_TÂCHES À RÉALISER_.
[1] Indiquez si chacune des affirmations suivantes concorde avec le texte sur le programme Scorpion, en répondant par oui ou par non et en citant à l'identique les mots du texte qui tranchent. (a) La consultation lancée cet été durera deux ans. (b) L'étape actée par le Comité ministériel des investissements de défense est présentée comme une décision majeure. (c) Le programme Scorpion vise à établir le futur modèle de l'armée de terre centré autour du GTIA.
[2] Recopiez sans rien changer le passage du texte sur le programme Scorpion qui commence par « Les premiers pas » et se termine par « de transformation terrestre. ».

_EXTRAIT DU TEXTE_.

Les premiers pas du Scorpion

Par Guillaume Belan

Loin d’être une décision majeure, l’étape qui sera actée par le Comité ministériel des investissements de défense (CMI), sur le programme de l’armée de terre Scorpion, marquera une étape symbolique.

Car d’ici le mois de juillet, le dossier de lancement de conception de l’étude d’architecture d’ensemble du programme Scorpion sera décidé. Les acteurs étatiques (armée de terre et DGA) vont lancer, cet été, une consultation d’une durée de deux ans, qui aura pour but de fixer un modèle de maîtrise d’œuvre du programme de transformation terrestre.

Cette décision marque officiellement l’entrée de Scorpion dans sa phase de conception. Rappelons que ce programme vise à établir le futur modèle de l’armée de terre centré autour du GTIA (Groupement tactique interarmes).

_INFORMATIONS FOURNIES_.
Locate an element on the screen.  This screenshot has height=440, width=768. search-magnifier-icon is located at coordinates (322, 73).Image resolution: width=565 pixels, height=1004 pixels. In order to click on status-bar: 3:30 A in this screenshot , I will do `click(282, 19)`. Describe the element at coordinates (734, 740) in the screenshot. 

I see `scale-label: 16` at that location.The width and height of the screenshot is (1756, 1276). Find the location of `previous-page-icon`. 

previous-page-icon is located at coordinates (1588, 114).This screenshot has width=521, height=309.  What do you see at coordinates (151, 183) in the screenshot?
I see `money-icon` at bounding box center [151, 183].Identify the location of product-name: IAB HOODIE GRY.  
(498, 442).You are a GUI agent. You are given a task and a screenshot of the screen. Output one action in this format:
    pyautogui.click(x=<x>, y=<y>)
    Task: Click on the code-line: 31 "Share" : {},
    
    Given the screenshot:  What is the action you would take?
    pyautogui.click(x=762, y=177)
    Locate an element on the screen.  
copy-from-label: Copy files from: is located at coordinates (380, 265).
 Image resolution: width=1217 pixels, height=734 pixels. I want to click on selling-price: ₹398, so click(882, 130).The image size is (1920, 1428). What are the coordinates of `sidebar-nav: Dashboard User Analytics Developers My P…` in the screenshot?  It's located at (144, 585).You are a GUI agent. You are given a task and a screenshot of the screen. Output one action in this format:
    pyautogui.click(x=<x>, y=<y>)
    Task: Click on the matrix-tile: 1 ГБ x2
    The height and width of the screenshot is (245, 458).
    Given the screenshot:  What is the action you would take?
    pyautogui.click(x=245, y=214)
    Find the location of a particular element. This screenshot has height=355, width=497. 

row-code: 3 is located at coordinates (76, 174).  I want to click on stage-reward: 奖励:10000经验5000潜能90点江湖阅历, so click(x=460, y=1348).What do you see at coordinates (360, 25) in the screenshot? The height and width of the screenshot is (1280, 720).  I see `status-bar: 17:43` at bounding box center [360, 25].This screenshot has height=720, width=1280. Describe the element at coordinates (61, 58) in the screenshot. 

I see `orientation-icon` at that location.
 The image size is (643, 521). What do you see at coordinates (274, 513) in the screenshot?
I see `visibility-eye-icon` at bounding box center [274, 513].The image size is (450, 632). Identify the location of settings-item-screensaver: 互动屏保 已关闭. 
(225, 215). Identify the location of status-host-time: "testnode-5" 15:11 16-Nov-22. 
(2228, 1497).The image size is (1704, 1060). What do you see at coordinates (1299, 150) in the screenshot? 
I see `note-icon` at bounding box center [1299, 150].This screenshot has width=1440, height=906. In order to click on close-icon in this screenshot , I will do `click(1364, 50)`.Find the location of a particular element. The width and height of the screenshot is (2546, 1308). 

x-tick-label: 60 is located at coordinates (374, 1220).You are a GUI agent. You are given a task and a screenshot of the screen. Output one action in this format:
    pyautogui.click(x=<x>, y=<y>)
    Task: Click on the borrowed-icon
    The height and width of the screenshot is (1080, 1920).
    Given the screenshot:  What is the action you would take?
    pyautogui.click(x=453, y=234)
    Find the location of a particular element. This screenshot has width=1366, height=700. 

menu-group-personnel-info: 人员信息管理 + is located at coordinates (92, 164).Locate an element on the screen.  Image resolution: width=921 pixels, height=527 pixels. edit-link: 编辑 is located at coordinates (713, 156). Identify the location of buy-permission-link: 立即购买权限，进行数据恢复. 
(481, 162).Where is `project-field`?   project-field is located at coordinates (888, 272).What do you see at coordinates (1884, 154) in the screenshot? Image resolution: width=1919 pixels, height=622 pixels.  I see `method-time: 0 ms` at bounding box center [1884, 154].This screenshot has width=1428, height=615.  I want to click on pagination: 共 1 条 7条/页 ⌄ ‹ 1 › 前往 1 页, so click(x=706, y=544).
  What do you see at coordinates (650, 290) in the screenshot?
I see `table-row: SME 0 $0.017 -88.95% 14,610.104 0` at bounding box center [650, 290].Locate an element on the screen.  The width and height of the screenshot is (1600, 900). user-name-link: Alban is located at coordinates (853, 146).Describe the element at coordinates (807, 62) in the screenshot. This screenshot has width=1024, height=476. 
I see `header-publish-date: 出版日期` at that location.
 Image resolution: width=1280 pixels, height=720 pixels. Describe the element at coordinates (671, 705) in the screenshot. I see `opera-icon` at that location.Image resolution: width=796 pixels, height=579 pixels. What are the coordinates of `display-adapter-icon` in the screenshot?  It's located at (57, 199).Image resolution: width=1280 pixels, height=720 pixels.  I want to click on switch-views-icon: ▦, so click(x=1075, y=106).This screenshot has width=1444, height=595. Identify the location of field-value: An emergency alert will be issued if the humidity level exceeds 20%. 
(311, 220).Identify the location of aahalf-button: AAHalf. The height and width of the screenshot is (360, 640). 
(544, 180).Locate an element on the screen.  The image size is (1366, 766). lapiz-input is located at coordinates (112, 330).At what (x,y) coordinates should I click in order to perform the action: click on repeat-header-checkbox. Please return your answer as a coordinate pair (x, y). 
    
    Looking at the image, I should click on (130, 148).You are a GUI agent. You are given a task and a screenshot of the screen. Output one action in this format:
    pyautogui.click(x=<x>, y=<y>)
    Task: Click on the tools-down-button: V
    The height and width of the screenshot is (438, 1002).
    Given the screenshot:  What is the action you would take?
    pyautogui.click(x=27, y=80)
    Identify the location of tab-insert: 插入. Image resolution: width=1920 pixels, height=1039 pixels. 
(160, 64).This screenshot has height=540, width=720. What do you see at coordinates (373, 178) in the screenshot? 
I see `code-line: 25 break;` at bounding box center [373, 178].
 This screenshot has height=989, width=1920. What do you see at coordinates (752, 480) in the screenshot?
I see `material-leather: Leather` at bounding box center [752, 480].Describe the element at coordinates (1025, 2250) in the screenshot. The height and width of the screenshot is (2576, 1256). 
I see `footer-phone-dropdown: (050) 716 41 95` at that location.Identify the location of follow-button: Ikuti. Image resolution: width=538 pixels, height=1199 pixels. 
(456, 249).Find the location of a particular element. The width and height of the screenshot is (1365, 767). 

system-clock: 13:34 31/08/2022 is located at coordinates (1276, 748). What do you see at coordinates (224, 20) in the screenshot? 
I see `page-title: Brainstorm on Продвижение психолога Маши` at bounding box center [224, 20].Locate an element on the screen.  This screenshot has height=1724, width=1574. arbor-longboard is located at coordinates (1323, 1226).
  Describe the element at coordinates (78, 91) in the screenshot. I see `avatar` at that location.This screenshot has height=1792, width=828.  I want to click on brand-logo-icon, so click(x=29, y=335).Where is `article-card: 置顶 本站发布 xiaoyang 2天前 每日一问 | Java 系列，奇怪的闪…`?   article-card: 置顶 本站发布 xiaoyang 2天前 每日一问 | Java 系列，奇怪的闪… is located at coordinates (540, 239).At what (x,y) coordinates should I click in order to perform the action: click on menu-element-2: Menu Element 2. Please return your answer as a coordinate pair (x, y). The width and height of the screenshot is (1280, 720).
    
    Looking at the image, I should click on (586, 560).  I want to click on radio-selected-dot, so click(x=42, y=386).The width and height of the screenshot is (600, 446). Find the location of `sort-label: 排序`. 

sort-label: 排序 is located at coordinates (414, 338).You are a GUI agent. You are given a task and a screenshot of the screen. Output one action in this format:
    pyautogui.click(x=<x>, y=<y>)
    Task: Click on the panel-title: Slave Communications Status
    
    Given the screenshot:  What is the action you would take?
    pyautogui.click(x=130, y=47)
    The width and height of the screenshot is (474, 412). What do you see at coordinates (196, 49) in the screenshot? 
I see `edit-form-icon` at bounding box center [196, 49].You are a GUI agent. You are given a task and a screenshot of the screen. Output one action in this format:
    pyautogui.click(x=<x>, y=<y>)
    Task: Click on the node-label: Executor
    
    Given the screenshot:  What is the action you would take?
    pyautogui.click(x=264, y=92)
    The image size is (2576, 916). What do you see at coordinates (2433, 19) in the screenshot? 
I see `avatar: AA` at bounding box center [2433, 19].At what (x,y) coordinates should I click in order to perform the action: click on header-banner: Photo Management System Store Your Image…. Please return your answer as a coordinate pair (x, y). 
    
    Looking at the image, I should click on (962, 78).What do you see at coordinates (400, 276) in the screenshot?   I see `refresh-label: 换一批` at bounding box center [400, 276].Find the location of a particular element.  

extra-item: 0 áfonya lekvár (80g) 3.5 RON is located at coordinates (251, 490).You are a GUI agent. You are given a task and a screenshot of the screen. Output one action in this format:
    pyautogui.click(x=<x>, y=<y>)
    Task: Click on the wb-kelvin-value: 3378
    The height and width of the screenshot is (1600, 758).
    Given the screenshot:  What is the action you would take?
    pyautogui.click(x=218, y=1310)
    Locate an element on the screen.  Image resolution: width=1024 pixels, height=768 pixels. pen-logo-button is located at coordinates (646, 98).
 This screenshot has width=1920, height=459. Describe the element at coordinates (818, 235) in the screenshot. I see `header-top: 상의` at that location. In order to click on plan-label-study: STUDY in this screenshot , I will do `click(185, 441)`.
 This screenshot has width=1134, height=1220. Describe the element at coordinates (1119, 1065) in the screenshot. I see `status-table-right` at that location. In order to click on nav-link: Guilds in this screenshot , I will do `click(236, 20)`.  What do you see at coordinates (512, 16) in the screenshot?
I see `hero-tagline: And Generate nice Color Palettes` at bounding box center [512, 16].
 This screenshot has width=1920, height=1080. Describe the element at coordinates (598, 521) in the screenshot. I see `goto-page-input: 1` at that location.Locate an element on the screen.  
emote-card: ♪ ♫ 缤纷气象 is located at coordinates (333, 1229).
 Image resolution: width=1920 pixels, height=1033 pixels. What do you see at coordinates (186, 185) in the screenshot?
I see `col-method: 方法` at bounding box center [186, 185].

_SOLUTIONS PAR TÂCHE_.
[1]
(a) Oui : « une consultation d’une durée de deux ans ».
(b) Non : « Loin d’être une décision majeure ».
(c) Oui : « ce programme vise à établir le futur modèle de l’armée de terre centré autour du GTIA ».

[2]
Les premiers pas du Scorpion

Par Guillaume Belan

Loin d’être une décision majeure, l’étape qui sera actée par le Comité ministériel des investissements de défense (CMI), sur le programme de l’armée de terre Scorpion, marquera une étape symbolique.

Car d’ici le mois de juillet, le dossier de lancement de conception de l’étude d’architecture d’ensemble du programme Scorpion sera décidé. Les acteurs étatiques (armée de terre et DGA) vont lancer, cet été, une consultation d’une durée de deux ans, qui aura pour but de fixer un modèle de maîtrise d’œuvre du programme de transformation terrestre.